WORK TO BE COMPLETED ▸ The listing below holds a line with "At what coordinates should I click to accomplish: Select" and a later line with "Given: Open Site Quality Monitoring menu item". Write out those two lines and every line between them, exactly, and nothing else.

MATERIAL SUPPLIED ▸
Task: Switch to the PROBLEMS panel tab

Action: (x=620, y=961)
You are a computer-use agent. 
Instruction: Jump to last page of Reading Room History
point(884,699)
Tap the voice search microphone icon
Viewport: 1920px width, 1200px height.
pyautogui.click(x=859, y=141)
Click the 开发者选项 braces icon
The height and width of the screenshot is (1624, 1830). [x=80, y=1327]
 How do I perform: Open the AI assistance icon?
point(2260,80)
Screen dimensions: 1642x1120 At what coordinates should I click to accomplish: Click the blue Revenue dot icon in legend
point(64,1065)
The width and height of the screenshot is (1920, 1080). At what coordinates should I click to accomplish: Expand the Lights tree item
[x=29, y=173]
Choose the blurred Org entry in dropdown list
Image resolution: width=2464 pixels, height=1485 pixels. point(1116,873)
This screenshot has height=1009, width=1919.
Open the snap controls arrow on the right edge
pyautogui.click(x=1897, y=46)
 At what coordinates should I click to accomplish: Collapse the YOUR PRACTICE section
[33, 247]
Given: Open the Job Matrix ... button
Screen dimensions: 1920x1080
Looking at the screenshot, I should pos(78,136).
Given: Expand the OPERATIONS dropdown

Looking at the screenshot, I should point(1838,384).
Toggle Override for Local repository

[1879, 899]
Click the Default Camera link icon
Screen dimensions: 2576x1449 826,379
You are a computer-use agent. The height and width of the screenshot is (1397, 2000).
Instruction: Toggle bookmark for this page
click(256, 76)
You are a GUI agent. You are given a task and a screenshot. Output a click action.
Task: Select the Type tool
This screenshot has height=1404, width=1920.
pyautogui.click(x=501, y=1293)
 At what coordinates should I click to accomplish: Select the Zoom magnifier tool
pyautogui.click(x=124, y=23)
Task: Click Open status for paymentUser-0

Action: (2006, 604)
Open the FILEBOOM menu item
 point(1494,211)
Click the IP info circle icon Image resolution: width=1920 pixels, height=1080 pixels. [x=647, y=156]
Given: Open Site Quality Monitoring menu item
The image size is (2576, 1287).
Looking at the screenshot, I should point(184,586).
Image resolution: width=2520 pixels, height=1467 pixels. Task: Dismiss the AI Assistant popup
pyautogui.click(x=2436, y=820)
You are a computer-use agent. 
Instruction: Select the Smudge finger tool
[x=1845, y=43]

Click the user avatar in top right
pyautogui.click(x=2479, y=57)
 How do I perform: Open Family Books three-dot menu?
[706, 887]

EXPECTED OUTPUT ▸
 At what coordinates should I click to accomplish: Select the Zoom magnifier tool
pyautogui.click(x=124, y=23)
Task: Click Open status for paymentUser-0

Action: (2006, 604)
Open the FILEBOOM menu item
 point(1494,211)
Click the IP info circle icon Image resolution: width=1920 pixels, height=1080 pixels. [x=647, y=156]
Given: Open Site Quality Monitoring menu item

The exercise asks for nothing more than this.